**TASK:** For the string "computer", find every matching line in the records and copy it.

Source records:
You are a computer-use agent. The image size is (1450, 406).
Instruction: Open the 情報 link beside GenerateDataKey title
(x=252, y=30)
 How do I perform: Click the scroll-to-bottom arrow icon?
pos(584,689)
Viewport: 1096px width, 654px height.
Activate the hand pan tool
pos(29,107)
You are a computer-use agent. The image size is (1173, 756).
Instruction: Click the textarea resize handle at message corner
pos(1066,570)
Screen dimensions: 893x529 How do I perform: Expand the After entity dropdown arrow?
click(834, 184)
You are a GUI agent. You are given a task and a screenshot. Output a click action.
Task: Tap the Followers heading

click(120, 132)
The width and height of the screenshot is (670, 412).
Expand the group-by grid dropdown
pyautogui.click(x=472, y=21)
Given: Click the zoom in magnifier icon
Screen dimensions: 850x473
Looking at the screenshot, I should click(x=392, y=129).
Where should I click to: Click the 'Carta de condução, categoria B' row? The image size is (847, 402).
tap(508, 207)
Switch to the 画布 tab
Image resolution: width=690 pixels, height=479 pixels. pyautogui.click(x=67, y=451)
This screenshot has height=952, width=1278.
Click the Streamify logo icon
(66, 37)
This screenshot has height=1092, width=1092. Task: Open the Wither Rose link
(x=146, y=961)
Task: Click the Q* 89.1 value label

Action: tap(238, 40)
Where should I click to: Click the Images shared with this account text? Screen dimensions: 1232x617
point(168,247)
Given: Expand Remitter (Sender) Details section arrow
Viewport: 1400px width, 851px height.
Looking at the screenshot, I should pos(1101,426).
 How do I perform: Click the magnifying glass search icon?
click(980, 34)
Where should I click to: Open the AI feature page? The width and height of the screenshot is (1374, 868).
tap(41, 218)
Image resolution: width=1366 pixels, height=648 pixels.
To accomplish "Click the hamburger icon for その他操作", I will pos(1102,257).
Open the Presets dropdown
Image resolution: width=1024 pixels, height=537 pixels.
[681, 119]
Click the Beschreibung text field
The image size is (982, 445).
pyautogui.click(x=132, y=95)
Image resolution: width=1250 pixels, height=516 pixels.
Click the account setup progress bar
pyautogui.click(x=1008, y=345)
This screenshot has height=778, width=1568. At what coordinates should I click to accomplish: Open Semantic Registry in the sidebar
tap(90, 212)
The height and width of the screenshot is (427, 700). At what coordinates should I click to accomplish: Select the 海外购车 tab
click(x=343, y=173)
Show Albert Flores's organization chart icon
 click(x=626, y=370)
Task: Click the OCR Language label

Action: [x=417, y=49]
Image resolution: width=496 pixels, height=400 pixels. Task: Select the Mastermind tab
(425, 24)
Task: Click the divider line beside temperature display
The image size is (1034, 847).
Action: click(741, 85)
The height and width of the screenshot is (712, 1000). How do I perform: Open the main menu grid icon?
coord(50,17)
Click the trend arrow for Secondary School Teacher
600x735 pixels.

**WRITTEN RESPONSE:**
You are a computer-use agent. The image size is (1450, 406).
You are a computer-use agent. The image size is (1173, 756).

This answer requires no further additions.